Key Tips for Making Pumpkin Purée
- Start with a clean pumpkin: When you're ready to make the purée, wash and dry the pumpkin. Place a damp — not wet — towel under your cutting board. This prevents the board from slipping and sliding while you cut the pumpkin.
- You might have to resize the pumpkin: If the pumpkin is too tall to fit inside the pot of the pressure cooker, you'll need to cut it in half. Switch to a serrated knife and use a slow sawing motion. Take care to keep your other hand away from the knife while you hold the pumpkin firmly.
- Range the cook time: Most sugar pumpkins cook in 15 minutes at high pressure. However, some pumpkins are really hard and dense and will take longer to cook. If your pumpkin seems unusually hard when you cut it, start with a 20-minute cook time. (How to know that it's unusually hard? If it takes some work to get a sharp knife into it, the pumpkin is harder than normal.)

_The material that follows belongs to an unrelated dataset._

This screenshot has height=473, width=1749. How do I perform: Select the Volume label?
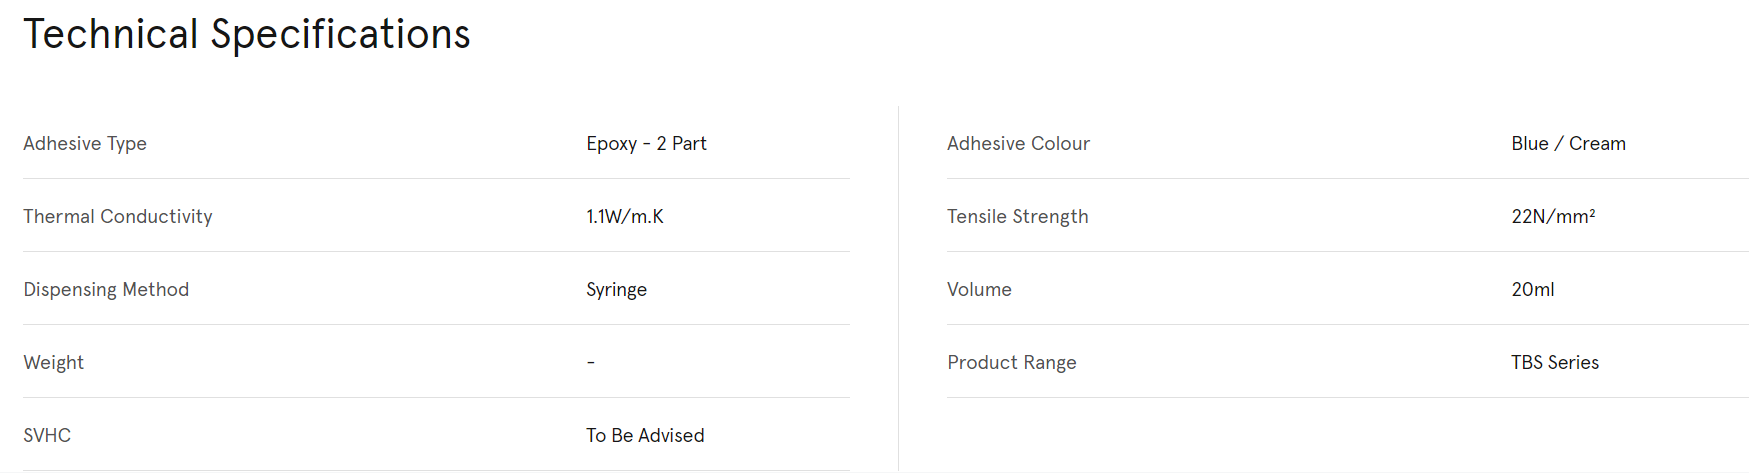click(979, 289)
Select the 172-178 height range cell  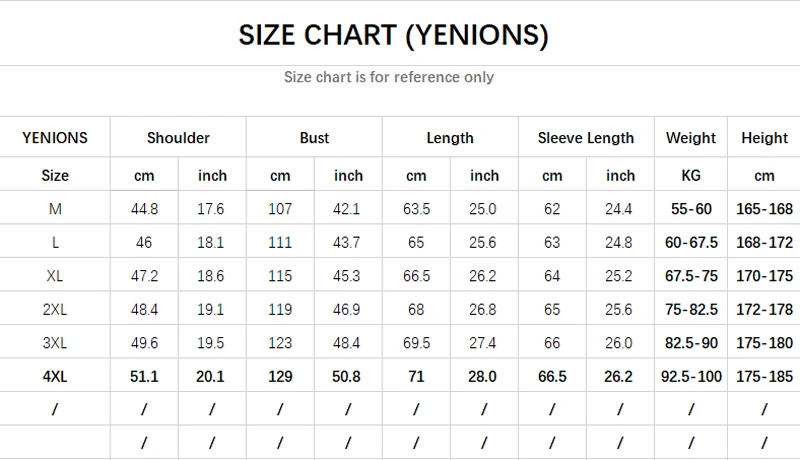765,309
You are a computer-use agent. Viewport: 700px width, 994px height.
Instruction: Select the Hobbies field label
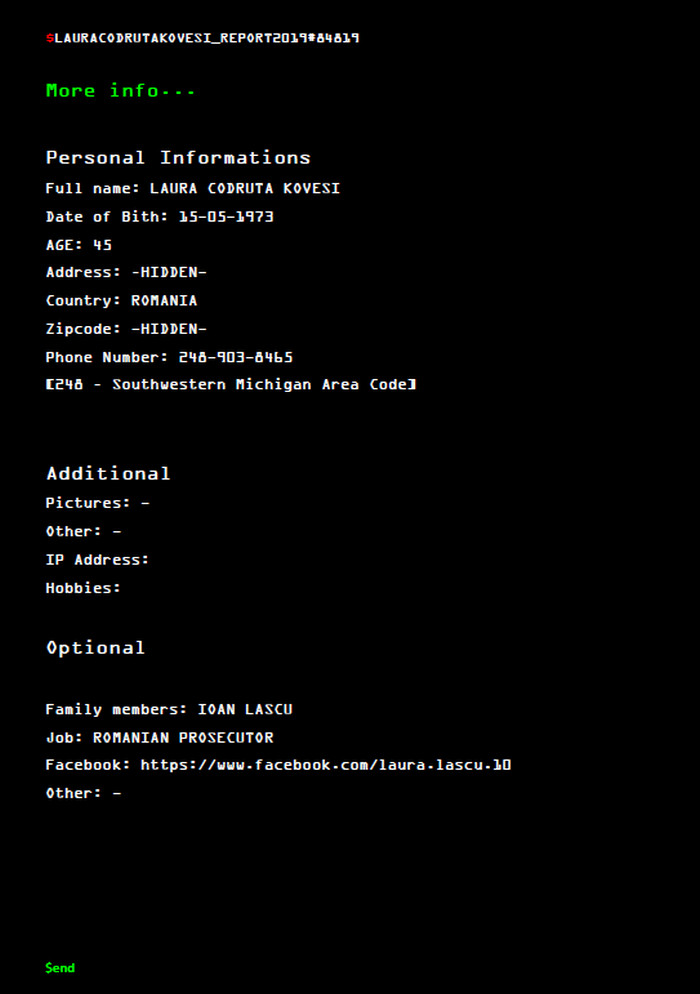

- You can always cook it more: After releasing the pressure, poke the flesh of the pumpkin with a fork. You want it to be very tender. If it's not, return the lid to the pressure cooker and cook for an additional five minutes.
- Twice cooked is better: Place the pumpkin in a large pan to cool. Then cut it in half and scrape the flesh away from the skin. Place it into a fine-mesh strainer set over a bowl. This is key. The pumpkin will be too watery to use as-is without draining. Use the back of a large spoon to press the pumpkin gently. (If the holes in your colander are large, place a piece of cheesecloth in the colander before you add the cooked pumpkin.) Allow the pumpkin to drain for at least one hour. And that draining liquid? No need to toss it! It's great added to smoothies.
- Smooth it out: Blend the pumpkin until smooth in a food processor. Measure into 16-ounce (about 2-cup) batches and use in your favorite recipes. Oh, and here's one last, important, step: Remember to tell your family and friends that you made homemade pumpkin purée. I mean, what good is a #culinarygoal if you don't brag about it a little?
Instant Pot Pumpkin Purée
Makes about 16 ounces (2 cups) purée
1 1/2 cups
(3- to 4-pound) sugar or pie pumpkin
Wash and dry the pumpkin. Place it on a cutting board with a damp dish towel underneath. (The towel prevents the board from slipping.) Using a serrated or paring knife, cut a large circle around the stem like you would a jack-o'-lantern lid. Discard the lid and scoop out the seeds.
Set a wire rack in a 6-quart or larger electric pressure cooker. Add the water. Place the pumpkin cut-side up on the rack. (If the pumpkin is too large for the pot, cut it in half first.) Set the cook time for 15 minutes at high pressure. (If the pumpkin seems especially hard, set it for 20 minutes.)
When the cooking time completes, allow the pressure cooker to naturally release pressure for 5 minutes. When the 5 minutes are up, quick release any remaining pressure. Open the pressure cooker and check the texture of the pumpkin. The pumpkin flesh should be fork tender. If it's not cook for 5 minutes more at high pressure, repeating the 5-minute natural release. Transfer the pumpkin to a cutting board until cool enough to handle.
Fit a large fine-mesh strainer over a bowl, or line a regular colander with cheesecloth first. Cut the pumpkin in half. Remove any remaining seeds. Scrape the pumpkin flesh away from the skin and place in the strainer or colander. Using the back of a spoon, press on the pumpkin firmly to remove excess liquid. Set aside to drain for 1 hour.
Transfer the drained pumpkin to the bowl of a food processor fitted with the blade attachment. Blend until smooth, about 1 minute. Measure into 16-ounce portions, about 2 cups each. If any pumpkin remains, use it in smoothies.
Pumpkin substitute: If you can't find a sugar pumpkin, use 2 acorn squash instead, 3 to 4 pounds total.
Storage: Keep the purée in the refrigerator for up to 2 days, or place the fully cooled purée into a plastic freezer bag. Flatten and freeze for up to 3 months. Thaw in the refrigerator overnight before using.
Using like canned pumpkin: 1 (16-ounce) batch of homemade purée is equivalent to 1 (15-ounce) can pumpkin purée.